Sürdürülebilirlik, Avon’un iş modelinin merkezinde yer alıyor. Bu kapsamda, biz de 2030 yılına kadar, yüzde 95’in üzerinde biyolojik olarak parçalanabilir durulanan ürün formülleri geliştirmeyi hedefliyoruz. Ambalajlarımızın yüzde 100’ünün geri dönüştürülebilir, yeniden kullanılabilir veya kompostlanabilir olmasını sağlamayı amaçlıyoruz. Ayrıca, 100 yeni formülün, önceki versiyonlarına göre daha düşük yaşam döngüsü çevresel ayak izine sahip olmasını planlıyoruz. 2030’a kadar tüm plastik ambalajlarımızın %50’sinin geri dönüştürülmüş malzemeden üretilmesini hedefliyoruz. Dolayısıyla plastik kullanımını azaltıyor ve bazı parfüm şişelerimizi yeniden kullanım için tasarlıyoruz. Böylece hem çevresel etkilerimizi minimuma indiriyor ediyor hem de tüketicilere sürdürülebilir bir ürün deneyimi sunuyoruz.
Faaliyet gösterdiği ülkelerde hayvanlar üzerinde yapılan testlere son veren ilk global kozmetik markasıyız. Bu konuda otuz yıl çalıştıktan sonra, Leaping Bunny onayı aldığımız için gurur duyuyoruz. Bu başarı, güzelliğin her anlamda hayvan testi yapılmadan olması gerektiğine inancımızı ve dünyayı herkes için daha iyi bir yer haline getirme taahhüdümüzü yansıtmaktadır.

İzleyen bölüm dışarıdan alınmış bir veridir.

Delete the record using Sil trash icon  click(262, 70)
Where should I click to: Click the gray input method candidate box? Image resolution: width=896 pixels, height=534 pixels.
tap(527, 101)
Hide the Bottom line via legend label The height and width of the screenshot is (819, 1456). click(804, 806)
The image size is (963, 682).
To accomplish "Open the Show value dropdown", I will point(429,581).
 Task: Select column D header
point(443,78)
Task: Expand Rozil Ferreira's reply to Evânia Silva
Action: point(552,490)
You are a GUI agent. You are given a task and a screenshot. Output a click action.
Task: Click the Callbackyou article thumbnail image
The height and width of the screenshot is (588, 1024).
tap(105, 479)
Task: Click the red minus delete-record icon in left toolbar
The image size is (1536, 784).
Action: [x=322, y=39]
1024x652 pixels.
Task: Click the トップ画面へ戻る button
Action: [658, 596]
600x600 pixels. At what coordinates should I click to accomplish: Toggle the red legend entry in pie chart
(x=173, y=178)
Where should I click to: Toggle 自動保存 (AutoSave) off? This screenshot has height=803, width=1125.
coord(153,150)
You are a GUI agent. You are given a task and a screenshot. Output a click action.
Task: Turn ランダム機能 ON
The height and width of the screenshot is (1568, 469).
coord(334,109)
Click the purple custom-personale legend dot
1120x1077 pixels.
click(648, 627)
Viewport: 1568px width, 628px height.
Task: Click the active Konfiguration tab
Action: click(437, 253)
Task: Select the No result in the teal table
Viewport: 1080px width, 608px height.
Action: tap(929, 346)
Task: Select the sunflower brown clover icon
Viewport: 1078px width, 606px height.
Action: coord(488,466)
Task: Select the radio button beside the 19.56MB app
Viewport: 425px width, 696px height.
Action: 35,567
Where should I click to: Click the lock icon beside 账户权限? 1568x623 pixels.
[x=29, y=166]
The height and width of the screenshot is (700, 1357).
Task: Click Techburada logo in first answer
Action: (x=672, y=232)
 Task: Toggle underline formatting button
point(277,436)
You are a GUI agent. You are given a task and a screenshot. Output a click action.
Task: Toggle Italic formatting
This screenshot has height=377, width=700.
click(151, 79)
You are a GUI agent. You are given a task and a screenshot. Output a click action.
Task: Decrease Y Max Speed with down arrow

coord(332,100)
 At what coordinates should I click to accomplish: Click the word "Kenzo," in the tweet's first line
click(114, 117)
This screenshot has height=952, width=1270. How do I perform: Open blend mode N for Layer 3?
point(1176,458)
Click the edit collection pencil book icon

Avon’un Türkiye’de yürüttüğü sosyal sorumluluk projelerinden bahseder misiniz?
Avon olarak, kadınlar için daha iyi bir dünyanın herkes için daha iyi bir dünya olacağına inanıyoruz. Bu nedenle Türkiye’de yürüttüğümüz sosyal sorumluluk projelerinin odağında kadınların hayatlarını en çok etkileyen iki konu üzerine yoğunlaşıyoruz; meme kanseri farkındalığı, kadına yönelik şiddetle mücadele. Kadınların karşılaştığı bu önemli sorunlarda tüm dünyada bir ses olmayı hedefliyor ve uzman kuruluşlarla iş birliği yaparak somut adımlar atıyoruz. Erken teşhisin hayat kurtardığı bilinciyle, 1992’den bu yana, meme kanseri farkındalığı konusunda ön saflarda yer alarak dünya çapında 180 milyon kadının hastalık hakkında eğitilmesine yardımcı olduk ve 20 milyondan fazla meme taraması için kaynak sağladık. Kadına şiddete karşı sesimizi yükseltmek ve yardım alınabilecek kaynaklar hakkında farkındalık yaratmak amacıyla, sivil toplum kuruluşları ile iş birlikleri gerçekleştiriyoruz. Dünya çapında 15 milyondan fazla kadını bu konuda bilgilendirerek destek olduk. Bu konular özelinde, Avon ve Avon Vakfı aracılığıyla kadınlar için 1992 yılından bu yana 1 milyar ABD dolarının üzerinde bağışta bulunduk.